Generating Global Polio Data
generate-polio-data.RmdIntroduction
The Surveillance, Innovation, and Research (SIR) Team within the
Polio Eradication Branch at CDC obtains global polio data (referred to
in this guide as polio_data) from POLIS.
Collaborators outside of CDC who wish to pull global polio data using
the sirfunctions package must have access to POLIS beforehand, as well
obtain a POLIS API key.
All of the analysis conducted by the SIR team begin by creating a global polio dataset. For those with CDC credentials, loading this dataset can be as simple as running:
polio_data <- sirfunctions::get_all_polio_data()

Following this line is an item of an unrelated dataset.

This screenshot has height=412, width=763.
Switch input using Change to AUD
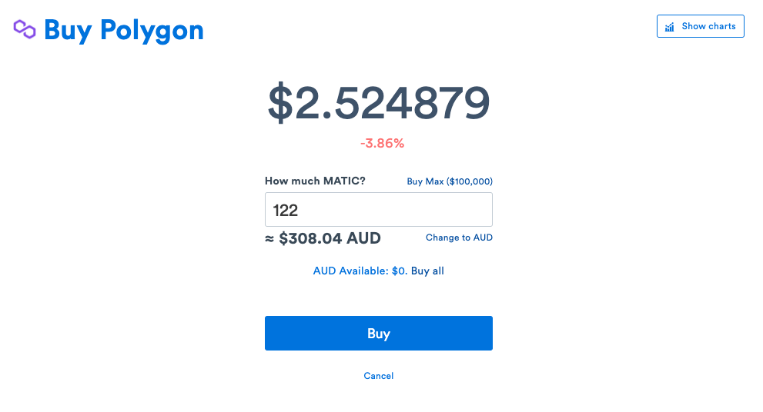click(x=459, y=238)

If you are a CDC employee, reach out to Stephanie
Kovacs at uvx4@cdc.gov to ensure proper permissions are set for
loading polio_data.
This guide is tailored for collaborators, who may not have CDC credentials, but do have access to data in POLIS.
Prerequisites
Setting up the data folder
In your local machine, preferably in the Desktop, create a folder
called polio_data. Within this folder, create three
subdirectories: coverage, spatial, and
pop. These folders contain datasets required to build the
global polio dataset polio_data.
coverage folder
The vaccine coverage information are sourced from IHME.To access the data folder and download vaccine coverage data, you need to enter an email and agree to the terms and conditions of use. The folder must contain the following files:
-
dpt.rds: vaccine coverage estimates of the DPT vaccine. -
mcv1.rds: vaccine coverage estimates of the MCV1 vaccine.

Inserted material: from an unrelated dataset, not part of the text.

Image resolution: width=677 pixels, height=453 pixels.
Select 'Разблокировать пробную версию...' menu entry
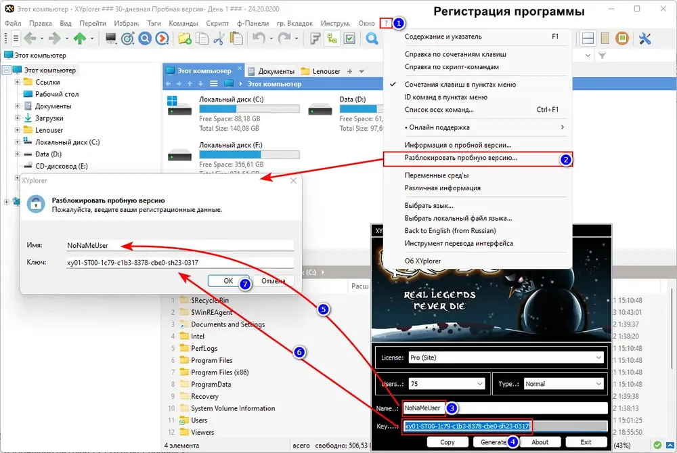pyautogui.click(x=461, y=158)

The SIR team maintains these files. Please request these files from
Stephanie Kovacs. Details on how to build these .Rds files
are located in the Index section called Building the coverage datasets.
spatial folder
The spatial folder requires five files to be present:
-
global.ctry.rds: global country shapefiles -
global.prov.rds: global province shapefiles -
global.dist.rds: global district shapefiles -
roads.rds: lines outlining roads -
cities.rds: coordinates of city centroids
Building the global geographic shapefiles
These are built from the polio geodatabase maintained at the World
Health Organization (WHO). It will be a .gdb file, which is
an ESRI GeoDatabase file. Please request this file from
Oluwadamilola Obafemi Sonoiki at sonoikio@who.int.

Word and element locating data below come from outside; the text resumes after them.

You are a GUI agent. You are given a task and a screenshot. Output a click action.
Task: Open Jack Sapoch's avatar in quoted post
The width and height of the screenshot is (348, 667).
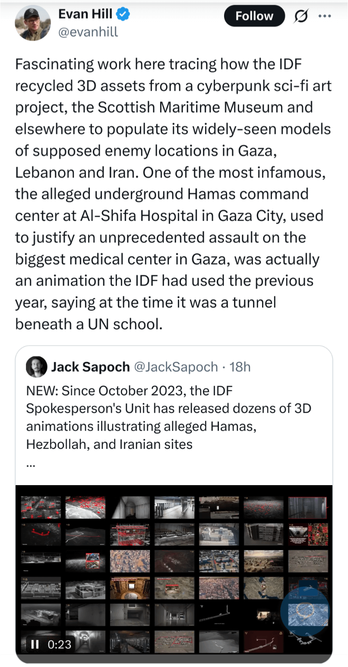tap(37, 367)
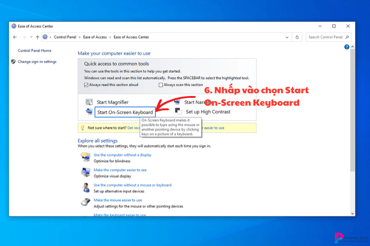370x246 pixels.
Task: Open Make the computer easier to see
Action: [120, 170]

To build the three global geographic spatial files, please install tidypolis. Once tidypolis is installed, run the following lines:
library(tidypolis)
preprocess_spatial(
gdb_folder = "path/to/gdb_file.gdb", # replace with real path to the GDB file
output_folder = "path/to/data/spatial", # replace with real path to the spatial folder
edav = FALSE
)
Upon completion, the spatial folder should contain the
following three spatial files as well as some diagnostic files,
including duplicate GUIDS and geographic names, as well as duplicated
shapes.
Building the roads rds file
This file is maintained by the SIR team. Please request this file
from Stephanie Kovacs. Details on building the roads
.Rds file is in the Index section called Building the roads dataset.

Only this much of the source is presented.